日本ケロッグが設立 60 年を迎えた昨年、子どもたちの心身ともに元気な一日のスタートを応援する目的で新たに立ち上げたのが「ケロッグ 毎日朝ごはんプロジェクト」。登校前の子どもたちに、こども食堂で朝食を食べてもらったり、朝食の大切さや栄養について学べるケロッグオリジナルの食育動画を観てもらったりすることで、近年課題になっている子どもたちの朝食欠食や孤食、栄養不足などの課題解決を目指しています。2022年6月に16カ所から始まったプロジェクトにおいて、2030年までに全国47都道府県のこども食堂への展開を目指しています。
当プロジェクトの担当である広報部の山路真由さんに、活動についてお話を伺いました。
―― 支援しようと思ったきっかけを教えてください。
「Better Days」活動を推進していく中で、今、日本の子どもたちの食が大きな問題になっていることを知りました。子どもたちの朝食欠食や孤食の問題は、学力や体力だけでなく、心の成長にもネガティブな影響を及ぼす、軽視できない問題であることが指摘されています。この課題を解決するために、ケロッグが朝食のシリアルで長年培ってきた知見を生かせるのではないかと考えていたところ、こども食堂に「場」としての新たな可能性を感じたのです。
こども食堂にはこれまでもシリアルをご提供してきましたが、このような全国規模でのプロジェクトというのは初の取り組みとなります。今回はディスペンサーを貸し出し、こども食堂で朝食として食べるという試みを行っています。実はこのディスペンサーの設置が大当たり。ディスペンサーを回したくて、子どもたちは自ら進んで準備をし、楽しんで食事をしています。自分で朝食を用意することで朝食摂取習慣が育ちますし、皆で食べることで孤食の解消にもつながります。またシリアルの特性上、朝から忙しいこども食堂にとっても、子どもたち自らが準備して食べられるという簡便性という面でお役に立てるのではと思っています。
―― 支援に対しての想いや、実際支援している中で感じていること、具体的なエピソードなどを教えてください。
こども食堂といえば、夕食のイメージが強いのが現状です。プロジェクトを進めていくうちに、こども食堂で朝食が食べられるようにするには、シリアルなど物理的な支援だけでなく、安全面の課題をクリアしなくてはならないことに気がつきました。「朝にこども食堂を開きたいけれど、通学路から外れているために調整が難しい」などという話はよく耳にします。しかし、子どもの心身の健康上の問題を解決したいという想いは小学校も同じであることを考えると、道は拓けてくると感じています。
現在、朝食の提供を実施しているある地域では、こども食堂の主催者が普段から学校のサポート活動に携わり、小学校の校長先生と子どもの欠食について問題意識を互いに共有されています。朝食の提供は、当時の校長先生から「コンビニで朝ご飯の代わりにアイスクリームを買って食べる子や、朝食を食べないせいで体調不良の子がいるが何かできないものか」と相談されたことがきっかけだったといいます。

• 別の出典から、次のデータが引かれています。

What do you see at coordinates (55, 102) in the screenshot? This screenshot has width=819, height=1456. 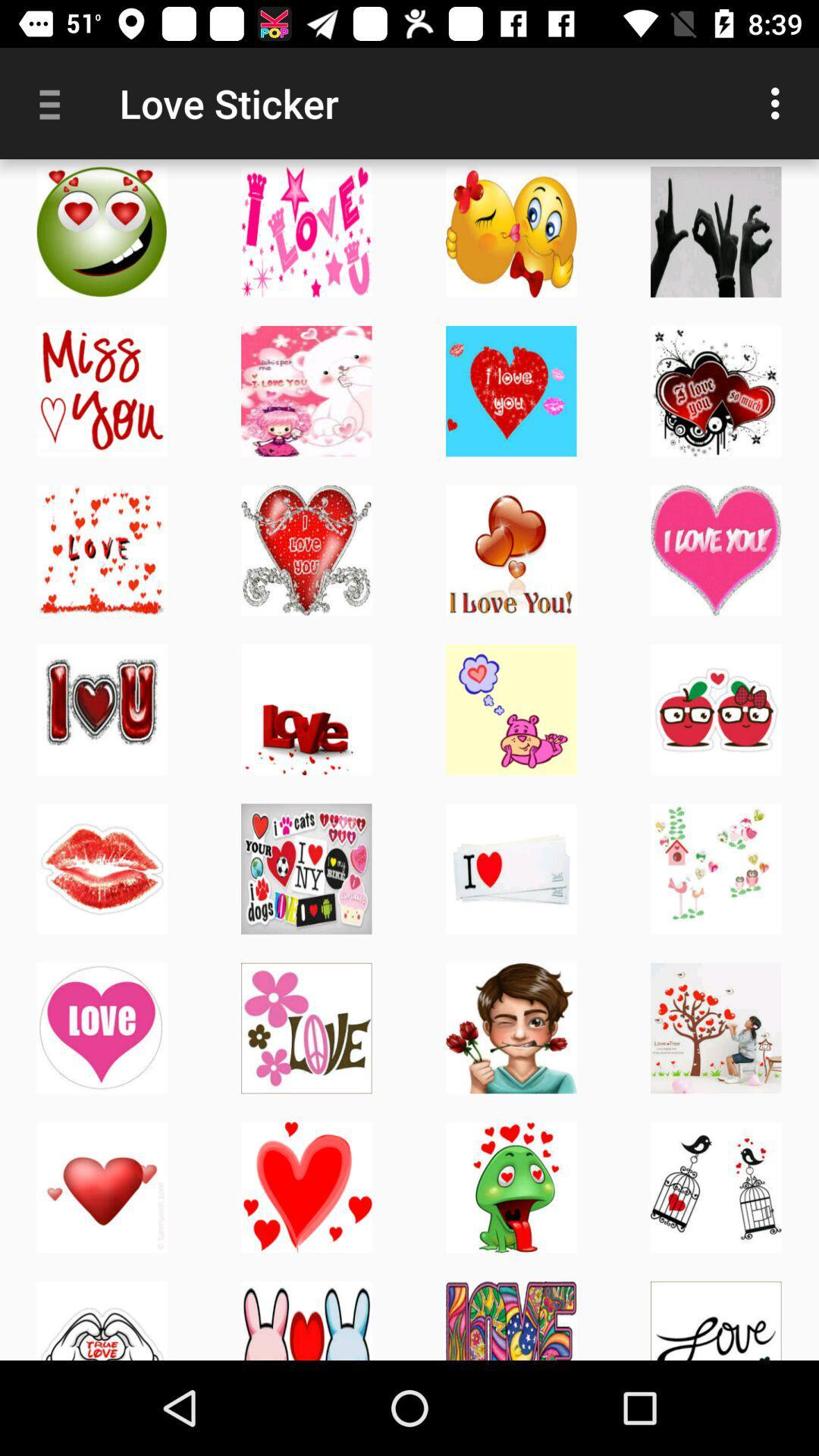 I see `icon to the left of the love sticker` at bounding box center [55, 102].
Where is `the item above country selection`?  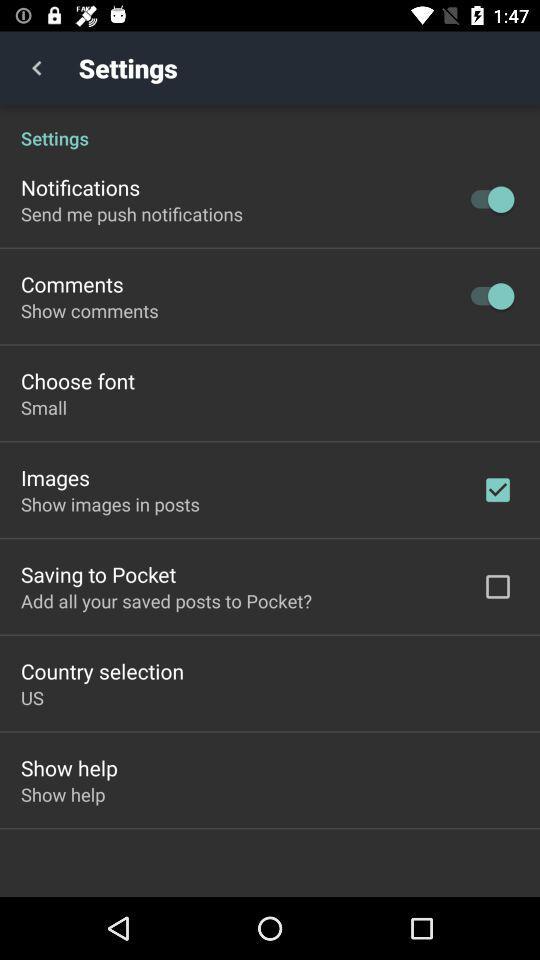
the item above country selection is located at coordinates (165, 600).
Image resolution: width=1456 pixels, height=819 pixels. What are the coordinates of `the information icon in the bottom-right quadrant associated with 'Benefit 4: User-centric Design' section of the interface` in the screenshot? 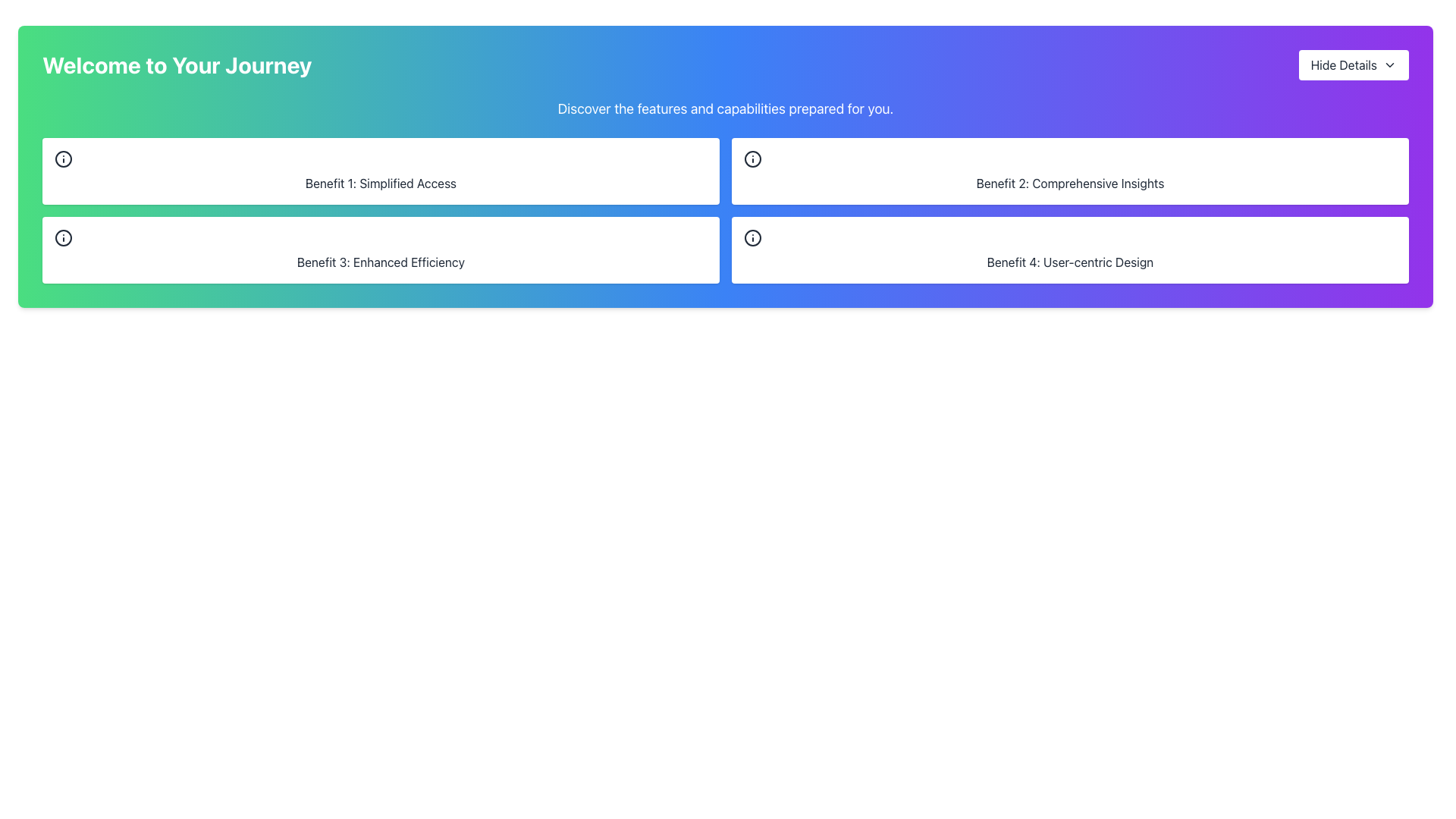 It's located at (753, 237).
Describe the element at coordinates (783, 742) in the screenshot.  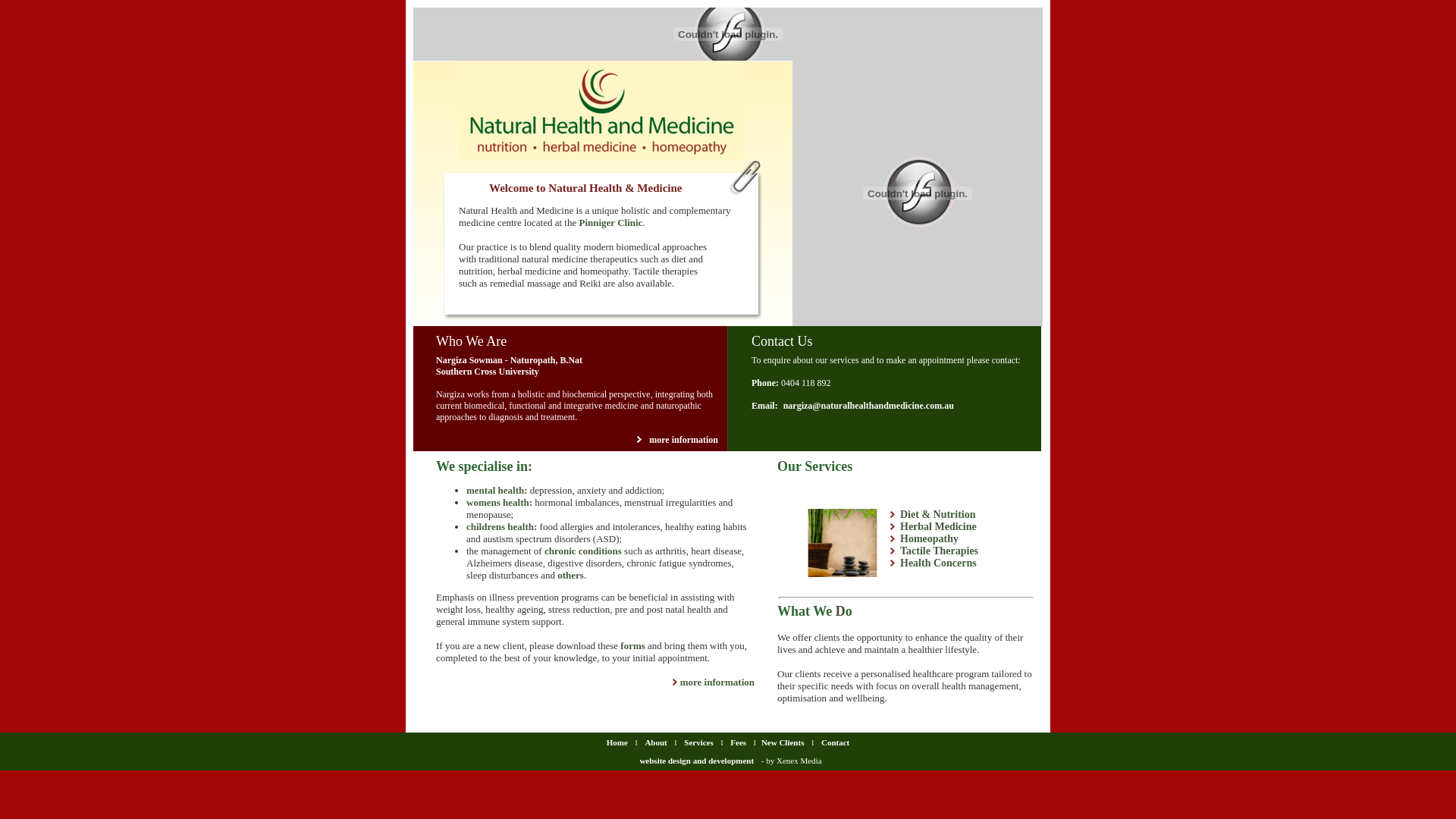
I see `'New Clients'` at that location.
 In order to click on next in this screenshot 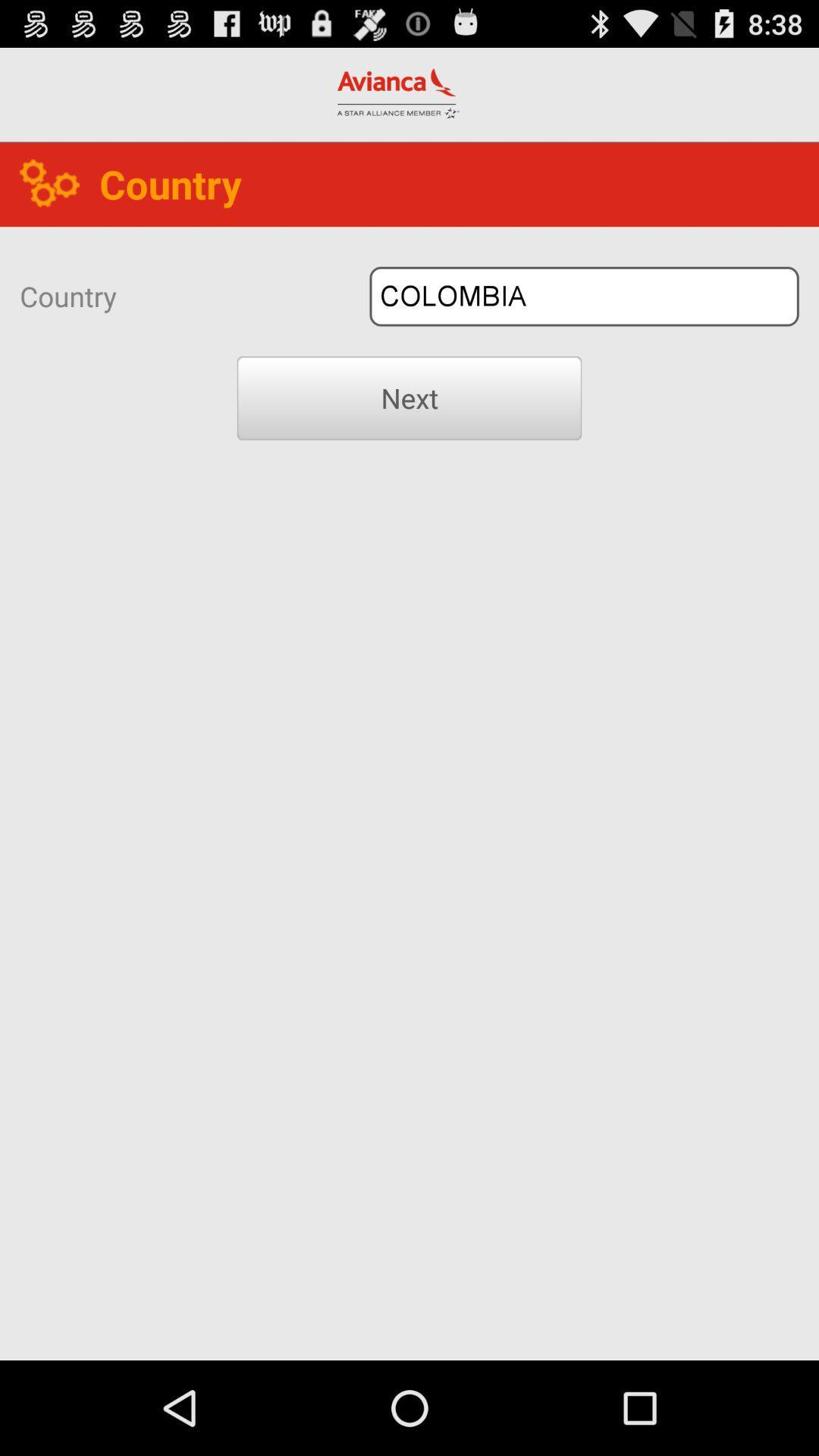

このこども食堂では、朝食を食べ終えた子どもたちをスタッフが小学校の前まで連れていきます。安全面での対策もしっかり立てたことで通学路問題を克服しているのです。子どもの安全を守らなければならない小学校の立場と、子どもたちに居場所や食の楽しみを提供したいこども食堂が、お互いの立場を理解し合い、信頼関係を築くことが、何よりも大切なことだと感じています。
また社内でも、活動の様子を積極的に発信していったところ、社員からの関心も多く寄せられるようになりました。今の社会課題に目を向け、自分たちの日々の仕事がどのような社会貢献につながっているのかを知ってもらうことが、社員の誇りやモチベーションになっているのだと思います。夏休みの時期には、社員が子ども食堂に伺って、朝食や昼食のサポートを行うボランティアも実施しました。
―― 今後こども食堂やむすびえとどのようにかかわっていこうと考えていらっしゃいますか。
これからもこども食堂の方々とコミュニケーションを密に取り、気持ちを確かめ合いながら進めていきたいです。コミュニケーションが希薄になると、いつの間にか方向性に大きなずれが生まれてしまうことがあります。コロナ禍でも、オンラインでこども食堂の方たちの顔を見ながら話ができたことで、お互いの状況や想いが共有できたと思っています。
また、今回のプロジェクトを始動して、初めて見えてきた課題や発見がたくさんありました。今後も現場の声を吸い上げながら、こども食堂、自治体、学校、企業などさまざまな立場の人たちと協力しあって、子どもたちをサポートしていきたいと思っています。そして、地域が連携して社会課題の解決を図れるような世の中を作っていきたいと考えています。
▼ケロッグ毎日朝ごはんプロジェクトについて
―― むすびえメンバーより
こども食堂での「朝食開催」というのは単なる欠食問題解決にのみならず、朝ごはんを「みんなで」食べることで1日のモチベーション、通学へのモチベーションをちょっとあげるようなことができる、とても意義のあることだと感じています。その中で「シリアル」という、誰にでも馴染みがあり気兼ねに食べられるものを通してこども食堂へのご支援を進めてくださっているケロッグ様には本当に感謝しております。「ケロッグ 毎日朝ごはんプロジェクト」を通して、よりたくさんのこどもたちが朝食を積極的に摂ってくれることと併せて、こども食堂の朝食開催も運営者さんにとってよりハードルが低く感じられることも期待しつつ、むすびえとして引き続き協働を進めたいと思っています。